Composite DNA letters, by merging all four DNA nucleotides in specified ratios, offer a pathway to substantially increase the logical density of DNA digital storage (DDS) systems. However, these letters are susceptible to nucleotide errors and sampling bias, leading to a high letter error rate, which complicates precise data retrieval and augments reading expenses. To address this, Derrick-cp is introduced as an innovative soft-decision decoding algorithm tailored for DDS utilizing composite letters. Derrick-cp capitalizes on the distinctive error sensitivities among letters to accurately predict and rectify letter errors, thus enhancing the error-correcting performance of Reed-Solomon codes beyond traditional hard-decision decoding limits. Through comparative analyses in the existing dataset and simulated experiments, Derrick-cp's superiority is validated, notably halving the sequencing depth requirement and slashing costs by up to 22% against conventional hard-decision strategies. This advancement signals Derrick-cp's significant role in elevating both the precision and cost-efficiency of composite letter-based DDS.

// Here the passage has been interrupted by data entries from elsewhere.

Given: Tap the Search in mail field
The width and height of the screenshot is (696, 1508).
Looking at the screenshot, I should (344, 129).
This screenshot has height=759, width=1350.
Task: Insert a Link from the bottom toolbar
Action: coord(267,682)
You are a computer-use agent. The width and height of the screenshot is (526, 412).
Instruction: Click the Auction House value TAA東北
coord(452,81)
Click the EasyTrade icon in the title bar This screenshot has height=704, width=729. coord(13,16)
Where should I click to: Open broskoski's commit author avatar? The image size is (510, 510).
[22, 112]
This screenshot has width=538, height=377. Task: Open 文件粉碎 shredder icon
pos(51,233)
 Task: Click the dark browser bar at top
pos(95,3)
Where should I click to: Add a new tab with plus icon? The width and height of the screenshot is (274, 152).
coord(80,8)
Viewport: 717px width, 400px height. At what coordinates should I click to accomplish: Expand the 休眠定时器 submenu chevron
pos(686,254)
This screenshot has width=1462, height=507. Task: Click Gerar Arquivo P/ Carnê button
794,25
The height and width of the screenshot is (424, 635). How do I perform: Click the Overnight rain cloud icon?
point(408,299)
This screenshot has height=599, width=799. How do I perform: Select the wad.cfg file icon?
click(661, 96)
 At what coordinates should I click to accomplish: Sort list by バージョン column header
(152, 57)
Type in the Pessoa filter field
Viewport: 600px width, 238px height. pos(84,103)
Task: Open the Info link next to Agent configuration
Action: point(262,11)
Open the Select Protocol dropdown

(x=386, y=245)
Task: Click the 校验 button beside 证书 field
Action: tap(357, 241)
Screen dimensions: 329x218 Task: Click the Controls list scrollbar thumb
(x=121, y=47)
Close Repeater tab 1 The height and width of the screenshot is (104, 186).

复合 DNA 字母通过将所有四个 DNA 核苷酸按特定比例混合,提供了一条途径,可以大大提高 DNA 数字存储 (DDS) 系统的逻辑密度。然而,这些字母容易受到核苷酸错误和采样偏差的影响,导致高字母错误率,这使得精确的数据检索变得复杂,并增加了读取成本。为了解决这个问题,引入了 Derrick-cp 作为一种针对使用复合字母的 DDS 的创新软判决解码算法。Derrick-cp 利用字母之间独特的错误敏感性,准确地预测和纠正字母错误,从而提高 Reed-Solomon 码的纠错性能,超越传统硬判决解码的限制。通过在现有数据集和模拟实验中的比较分析,验证了 Derrick-cp 的优越性,特别是测序深度要求减半,与传统硬判决策略相比,成本降低了 22%。这一进展表明 Derrick-cp 在提高基于复合字母的 DDS 的精度和成本效率方面发挥了重要作用。